Records drawn from a dataset:

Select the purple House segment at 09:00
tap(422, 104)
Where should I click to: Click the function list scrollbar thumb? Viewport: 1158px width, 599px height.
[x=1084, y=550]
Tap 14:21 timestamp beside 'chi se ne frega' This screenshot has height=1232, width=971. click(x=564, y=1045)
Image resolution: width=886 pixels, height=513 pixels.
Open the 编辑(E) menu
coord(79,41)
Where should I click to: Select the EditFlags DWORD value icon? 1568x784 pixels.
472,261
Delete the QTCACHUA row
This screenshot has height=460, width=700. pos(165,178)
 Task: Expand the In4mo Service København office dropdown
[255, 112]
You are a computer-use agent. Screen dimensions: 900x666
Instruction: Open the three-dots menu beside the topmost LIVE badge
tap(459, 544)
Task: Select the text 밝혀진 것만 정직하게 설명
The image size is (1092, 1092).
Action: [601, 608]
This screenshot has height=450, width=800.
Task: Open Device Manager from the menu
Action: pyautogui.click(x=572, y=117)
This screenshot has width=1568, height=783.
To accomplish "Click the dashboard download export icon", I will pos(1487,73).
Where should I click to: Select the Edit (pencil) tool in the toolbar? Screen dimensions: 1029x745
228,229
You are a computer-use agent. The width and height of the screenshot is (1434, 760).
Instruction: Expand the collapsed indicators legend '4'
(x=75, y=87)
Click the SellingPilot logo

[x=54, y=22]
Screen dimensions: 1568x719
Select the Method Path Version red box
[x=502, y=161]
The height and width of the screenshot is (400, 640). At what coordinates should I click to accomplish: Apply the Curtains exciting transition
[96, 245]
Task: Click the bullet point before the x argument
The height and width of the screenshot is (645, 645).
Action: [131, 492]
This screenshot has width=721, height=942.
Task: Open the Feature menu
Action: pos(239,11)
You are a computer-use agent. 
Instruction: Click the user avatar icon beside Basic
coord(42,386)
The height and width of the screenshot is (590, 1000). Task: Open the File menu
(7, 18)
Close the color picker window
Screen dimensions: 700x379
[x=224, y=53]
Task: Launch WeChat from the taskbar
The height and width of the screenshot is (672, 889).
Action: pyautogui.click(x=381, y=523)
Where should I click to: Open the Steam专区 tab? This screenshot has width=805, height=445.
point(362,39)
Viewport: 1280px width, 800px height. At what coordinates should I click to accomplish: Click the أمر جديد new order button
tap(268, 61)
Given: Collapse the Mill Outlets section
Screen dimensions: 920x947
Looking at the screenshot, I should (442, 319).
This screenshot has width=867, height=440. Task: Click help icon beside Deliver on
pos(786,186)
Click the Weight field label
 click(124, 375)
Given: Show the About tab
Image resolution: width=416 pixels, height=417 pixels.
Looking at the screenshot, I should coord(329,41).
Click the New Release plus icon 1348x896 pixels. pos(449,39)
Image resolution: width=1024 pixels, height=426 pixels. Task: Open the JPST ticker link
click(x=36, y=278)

Task instructions:
The answer must be every record above, repeated exactly as written.

Expected answer:
Select the purple House segment at 09:00
tap(422, 104)
Where should I click to: Click the function list scrollbar thumb? Viewport: 1158px width, 599px height.
[x=1084, y=550]
Tap 14:21 timestamp beside 'chi se ne frega' This screenshot has height=1232, width=971. click(x=564, y=1045)
Image resolution: width=886 pixels, height=513 pixels.
Open the 编辑(E) menu
coord(79,41)
Where should I click to: Select the EditFlags DWORD value icon? 1568x784 pixels.
472,261
Delete the QTCACHUA row
This screenshot has height=460, width=700. pos(165,178)
 Task: Expand the In4mo Service København office dropdown
[255, 112]
You are a computer-use agent. Screen dimensions: 900x666
Instruction: Open the three-dots menu beside the topmost LIVE badge
tap(459, 544)
Task: Select the text 밝혀진 것만 정직하게 설명
The image size is (1092, 1092).
Action: [601, 608]
This screenshot has height=450, width=800.
Task: Open Device Manager from the menu
Action: pyautogui.click(x=572, y=117)
This screenshot has width=1568, height=783.
To accomplish "Click the dashboard download export icon", I will pos(1487,73).
Where should I click to: Select the Edit (pencil) tool in the toolbar? Screen dimensions: 1029x745
228,229
You are a computer-use agent. The width and height of the screenshot is (1434, 760).
Instruction: Expand the collapsed indicators legend '4'
(x=75, y=87)
Click the SellingPilot logo

[x=54, y=22]
Screen dimensions: 1568x719
Select the Method Path Version red box
[x=502, y=161]
The height and width of the screenshot is (400, 640). At what coordinates should I click to accomplish: Apply the Curtains exciting transition
[96, 245]
Task: Click the bullet point before the x argument
The height and width of the screenshot is (645, 645).
Action: [131, 492]
This screenshot has width=721, height=942.
Task: Open the Feature menu
Action: pos(239,11)
You are a computer-use agent. 
Instruction: Click the user avatar icon beside Basic
coord(42,386)
The height and width of the screenshot is (590, 1000). Task: Open the File menu
(7, 18)
Close the color picker window
Screen dimensions: 700x379
[x=224, y=53]
Task: Launch WeChat from the taskbar
The height and width of the screenshot is (672, 889).
Action: pyautogui.click(x=381, y=523)
Where should I click to: Open the Steam专区 tab? This screenshot has width=805, height=445.
point(362,39)
Viewport: 1280px width, 800px height. At what coordinates should I click to accomplish: Click the أمر جديد new order button
tap(268, 61)
Given: Collapse the Mill Outlets section
Screen dimensions: 920x947
Looking at the screenshot, I should (442, 319).
This screenshot has width=867, height=440. Task: Click help icon beside Deliver on
pos(786,186)
Click the Weight field label
 click(124, 375)
Given: Show the About tab
Image resolution: width=416 pixels, height=417 pixels.
Looking at the screenshot, I should coord(329,41).
Click the New Release plus icon 1348x896 pixels. pos(449,39)
Image resolution: width=1024 pixels, height=426 pixels. Task: Open the JPST ticker link
click(x=36, y=278)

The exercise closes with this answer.